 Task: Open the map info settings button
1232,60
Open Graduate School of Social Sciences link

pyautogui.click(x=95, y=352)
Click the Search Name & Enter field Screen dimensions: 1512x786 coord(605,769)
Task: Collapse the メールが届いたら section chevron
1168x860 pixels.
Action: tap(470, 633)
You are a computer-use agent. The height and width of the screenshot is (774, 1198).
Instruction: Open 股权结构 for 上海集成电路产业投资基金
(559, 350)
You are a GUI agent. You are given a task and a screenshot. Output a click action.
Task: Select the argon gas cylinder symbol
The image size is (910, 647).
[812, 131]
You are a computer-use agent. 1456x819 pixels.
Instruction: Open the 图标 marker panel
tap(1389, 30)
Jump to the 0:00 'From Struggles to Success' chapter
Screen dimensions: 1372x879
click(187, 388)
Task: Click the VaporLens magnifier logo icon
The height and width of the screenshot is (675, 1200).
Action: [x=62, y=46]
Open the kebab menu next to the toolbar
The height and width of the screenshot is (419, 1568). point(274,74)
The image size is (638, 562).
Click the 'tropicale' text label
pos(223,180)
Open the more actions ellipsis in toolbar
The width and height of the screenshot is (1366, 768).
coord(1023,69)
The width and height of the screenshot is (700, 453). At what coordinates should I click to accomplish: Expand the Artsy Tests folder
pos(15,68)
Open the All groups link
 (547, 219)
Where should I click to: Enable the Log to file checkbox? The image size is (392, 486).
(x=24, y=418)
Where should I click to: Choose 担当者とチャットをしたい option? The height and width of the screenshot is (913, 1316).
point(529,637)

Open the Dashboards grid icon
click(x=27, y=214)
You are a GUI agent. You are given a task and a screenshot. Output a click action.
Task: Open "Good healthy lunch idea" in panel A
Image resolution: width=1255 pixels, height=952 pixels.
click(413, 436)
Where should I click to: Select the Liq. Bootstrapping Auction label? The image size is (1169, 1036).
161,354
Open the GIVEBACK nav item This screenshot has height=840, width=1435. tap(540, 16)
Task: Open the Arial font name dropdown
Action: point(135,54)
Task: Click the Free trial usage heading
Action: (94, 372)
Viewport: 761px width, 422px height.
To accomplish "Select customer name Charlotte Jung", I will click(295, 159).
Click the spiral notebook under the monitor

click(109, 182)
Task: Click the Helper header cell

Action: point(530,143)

• **What needs to be done**: Can you copy, word for word, the entries above from the line containing "Open the GIVEBACK" through the last line of the entries, both ends included?

• **Problem solution**:
Open the GIVEBACK nav item This screenshot has height=840, width=1435. tap(540, 16)
Task: Open the Arial font name dropdown
Action: point(135,54)
Task: Click the Free trial usage heading
Action: (94, 372)
Viewport: 761px width, 422px height.
To accomplish "Select customer name Charlotte Jung", I will click(295, 159).
Click the spiral notebook under the monitor

click(109, 182)
Task: Click the Helper header cell

Action: point(530,143)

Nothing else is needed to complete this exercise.